Ein Zaun soll die Kriminalität im Görlitzer Park einhegen

Probleme einzäunen

Der Berliner Senat will für ein paar Millionen Euro den Görlitzer Park einzäunen. Für soziale Einrichtungen hingegen fehlt das Geld.

»Hier im Kiez lässt der Senat gerade die Eingänge vom Görli vermessen«, war vor einigen Tagen auf X vom »Bündnis Görli zaunfrei!« zu lesen. Dieses setzt sich eigenen Angaben zu­folge für eine soziale Lösung statt des geplanten Zaunbaus für den Görlitzer Park in Berlin-Kreuzberg ein. Der Park gilt als Hotspot der Kriminalität und der Senat will das nun – mal wieder – ändern. Geplant ist unter anderem, den kompletten Park zu umzäunen und ihn nachts abzuschließen.

19 Tore, teilweise als Drehtore, 300 Meter Zaun an den Stellen, an denen der Park nicht von den alten Mauern des ehemaligen Güterbahnhofs umschlossen ist, und Zaunelemente, durch die man von außen in den Park blicken kann – das sind der Berliner Zeitung zufolge die Baupläne des Senats. Die Kosten werden derzeit auf 3,5 Millionen Euro veranschlagt: 1,9 Millionen für Zaun und Eingangstore, weitere 1,5 Millionen für den Unterhalt. Zudem ist eine einjährige Evaluierung durch ein unabhängiges Institut geplant, ob die Schließung des Parks erfolgreich ist. Wer Berliner Baustellen kennt, vor allem politisch umstrittene, weiß, dass die Kosten mit Sicherheit steigen werden.

## Material

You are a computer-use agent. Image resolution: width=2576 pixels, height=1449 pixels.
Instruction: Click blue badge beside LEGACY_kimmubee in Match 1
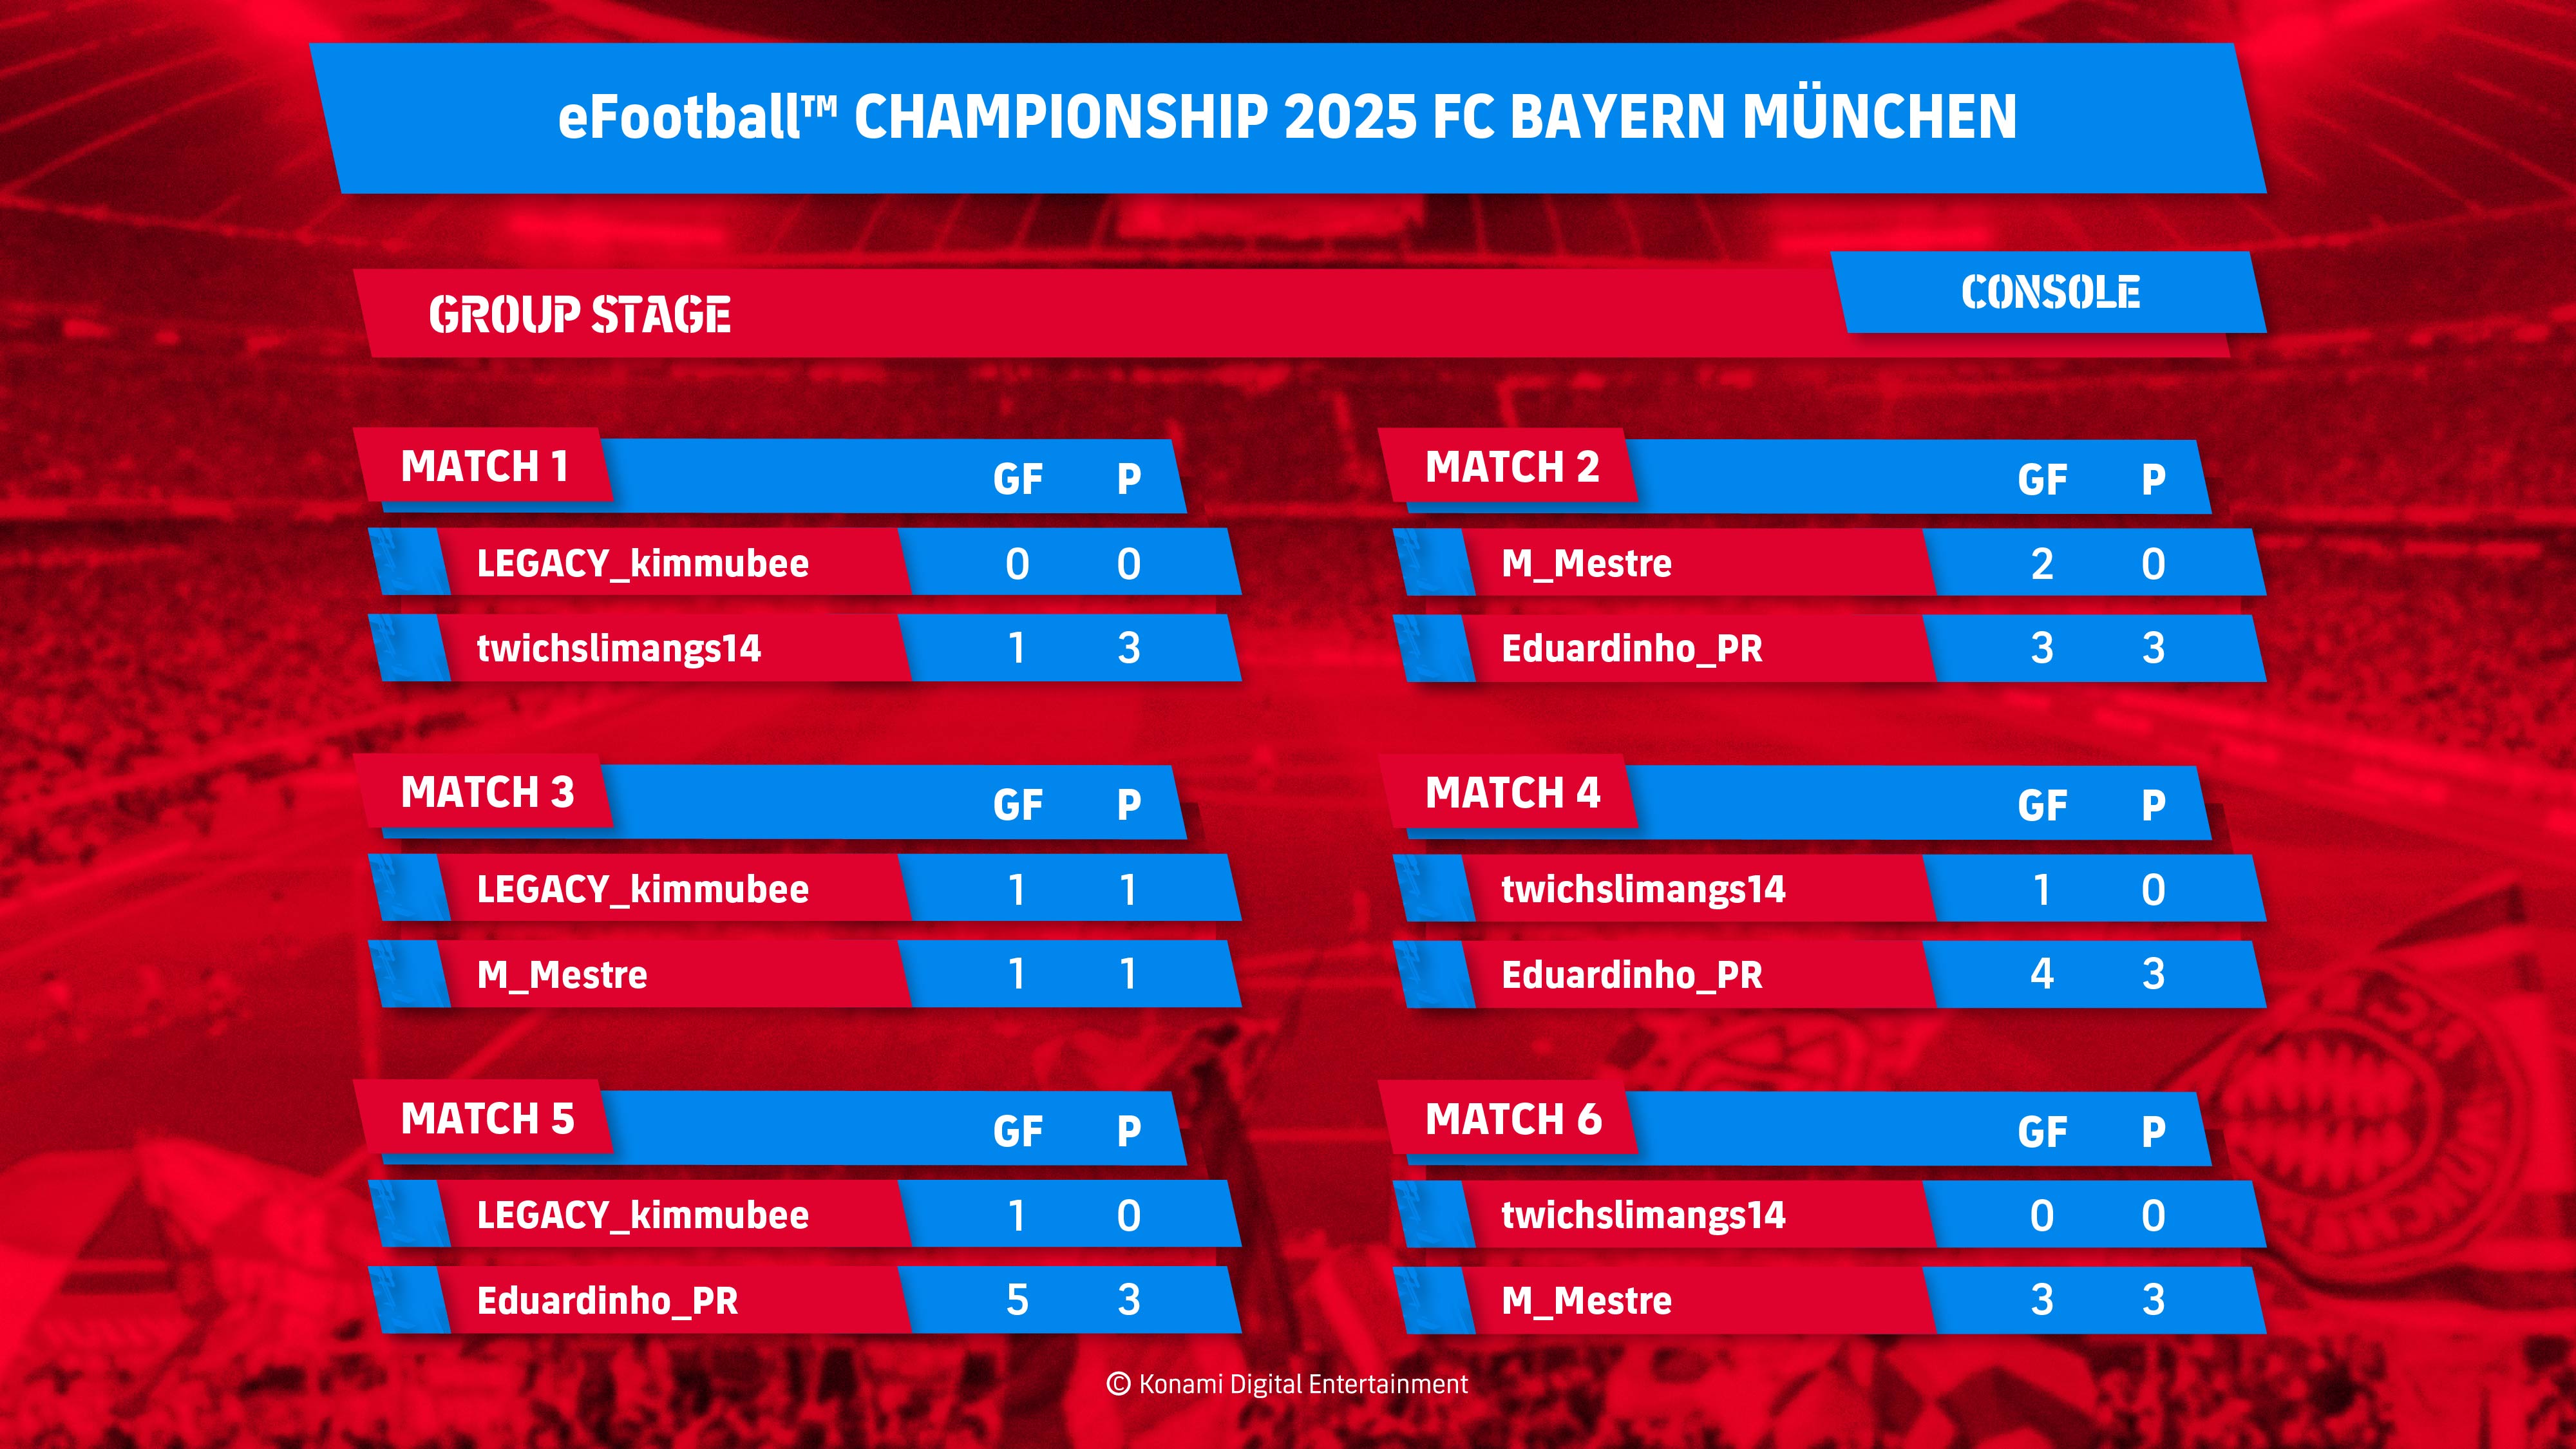click(410, 562)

## Aufgabe
Setze den Artikel über den geplanten Zaun um den Görlitzer Park im Anschluss an seinen letzten Satz fort.

## Erwartete Antwort
Wer Berliner Baustellen kennt, vor allem politisch umstrittene, weiß, dass die Kosten mit Sicherheit steigen werden.

Damit will Senat Gewalt- und Drogenkriminalität bekämpfen und zudem den Park insgesamt aufwerten. Neue Toiletten, mehr Licht sowie eine intensivere Pflege des Parks sind geplant. Der Görlitzer Park soll damit wieder zu einer »attraktiven und sicheren Grünanlage« umgestaltet werden, so die Senatorin für Verkehr und Umwelt, Manja Schreiner (CDU), in einer Pressemitteilung. Zusätzlich war eigentlich ein ganzjähriges Notübernachtungsangebot für obdachlose Menschen geplant, das diesen Mai öffnen sollte, die »Ohlauer 365«. Dort sollte auch eine Drogenhilfe eingerichtet werden. Nun steht das Projekt jedoch auf der Kippe, weil das benötigte Geld fehlt. Wie bei vielen anderen Projekten von Drogenhilfeeinrichtungen ist im neuen Haushaltsplan auch bei diesem gekürzt worden.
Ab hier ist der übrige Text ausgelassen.